- What is required
Your answer must be an exact transcription of every record below, with the pictures omitted.

BEGIN Data supplied

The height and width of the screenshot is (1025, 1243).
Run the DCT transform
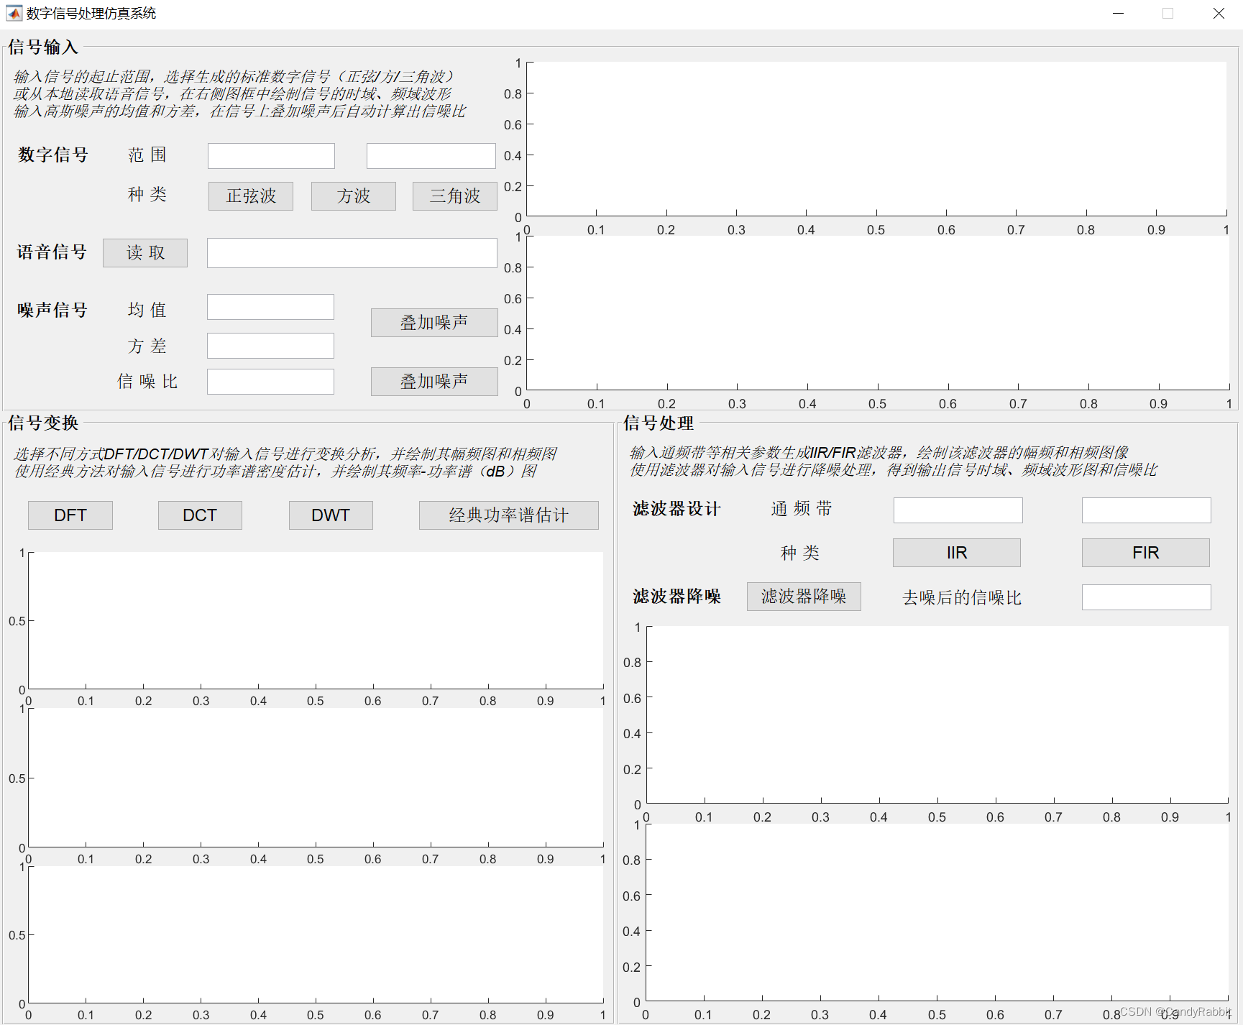pyautogui.click(x=199, y=515)
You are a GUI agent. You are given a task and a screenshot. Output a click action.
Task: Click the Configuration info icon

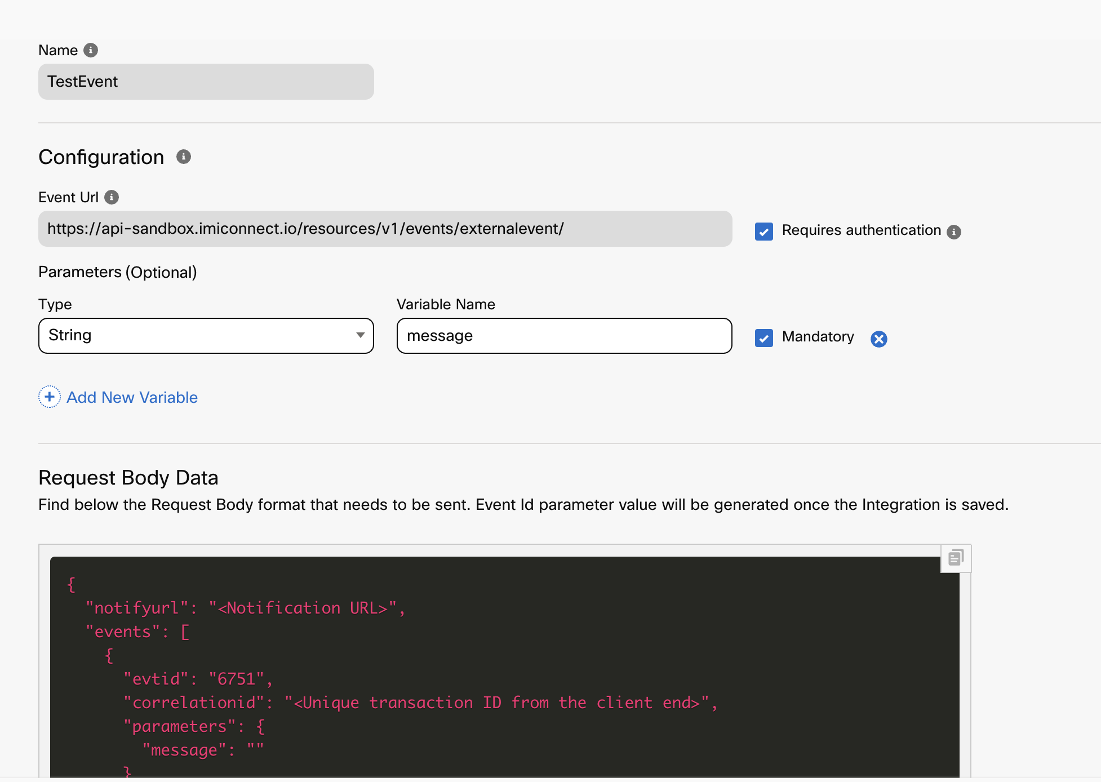point(184,157)
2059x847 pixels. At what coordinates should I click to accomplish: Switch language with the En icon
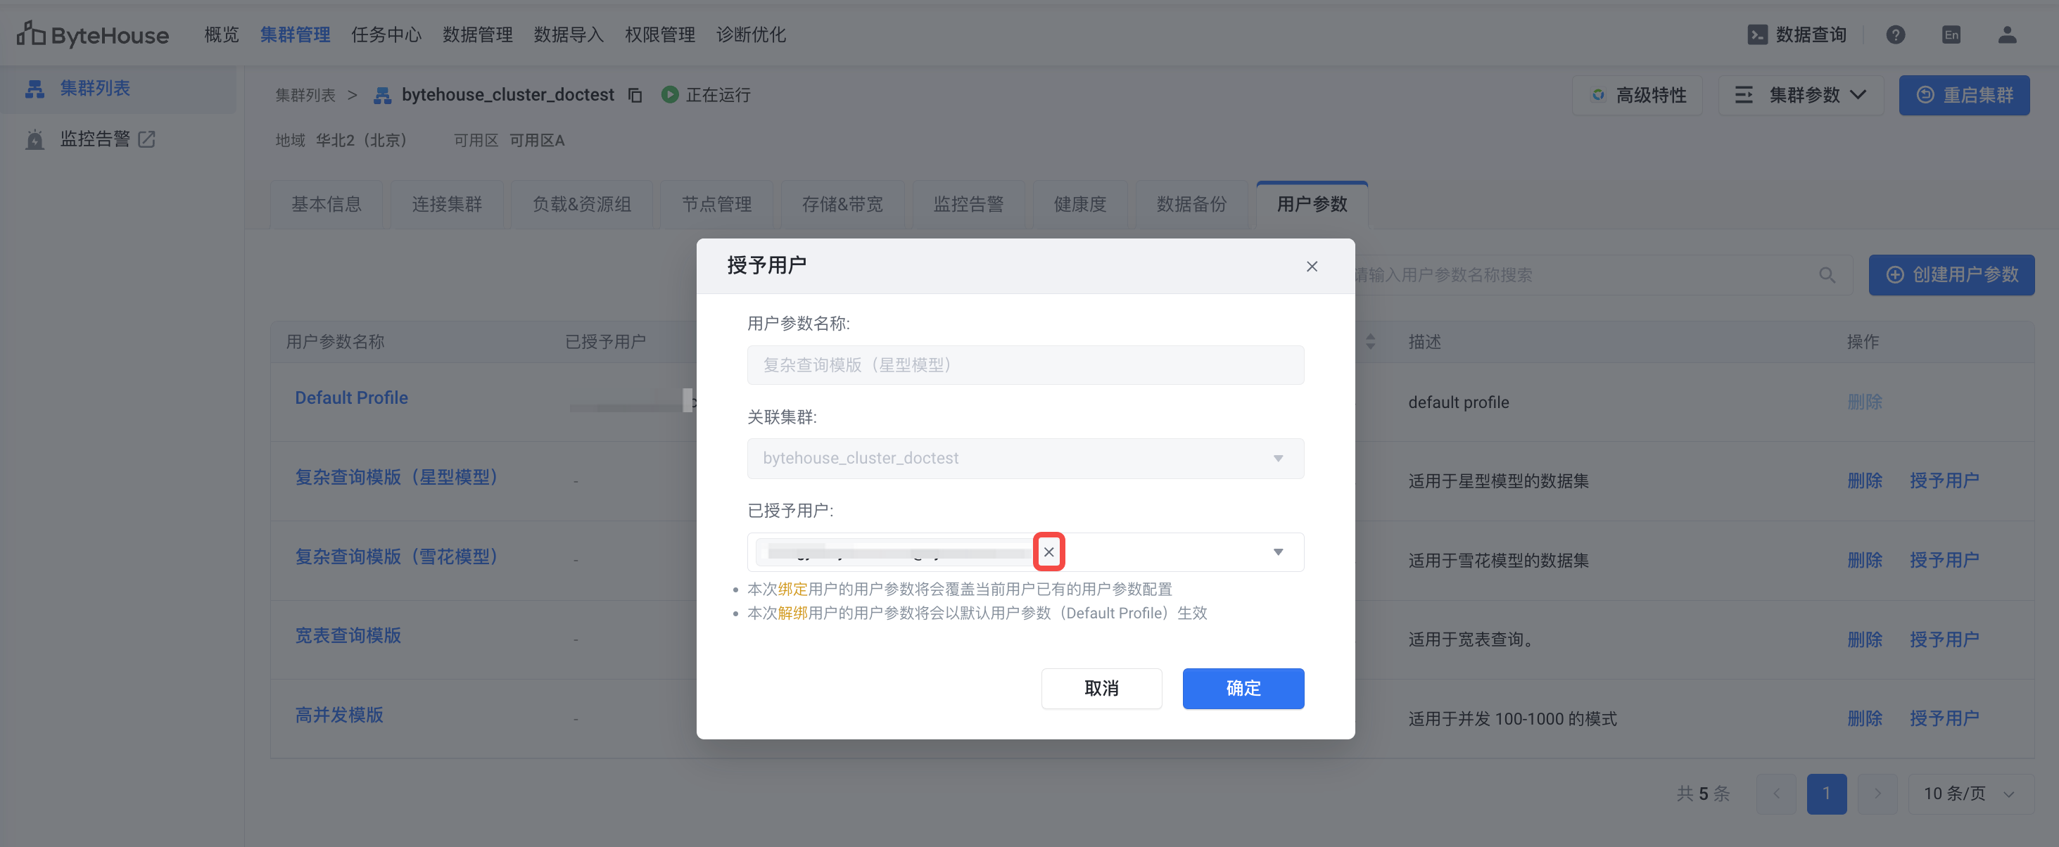(x=1951, y=35)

END Data supplied

- Response to the task
The height and width of the screenshot is (1025, 1243).
Run the DCT transform
pyautogui.click(x=199, y=515)
You are a GUI agent. You are given a task and a screenshot. Output a click action.
Task: Click the Configuration info icon

point(184,157)
2059x847 pixels. At what coordinates should I click to accomplish: Switch language with the En icon
(x=1951, y=35)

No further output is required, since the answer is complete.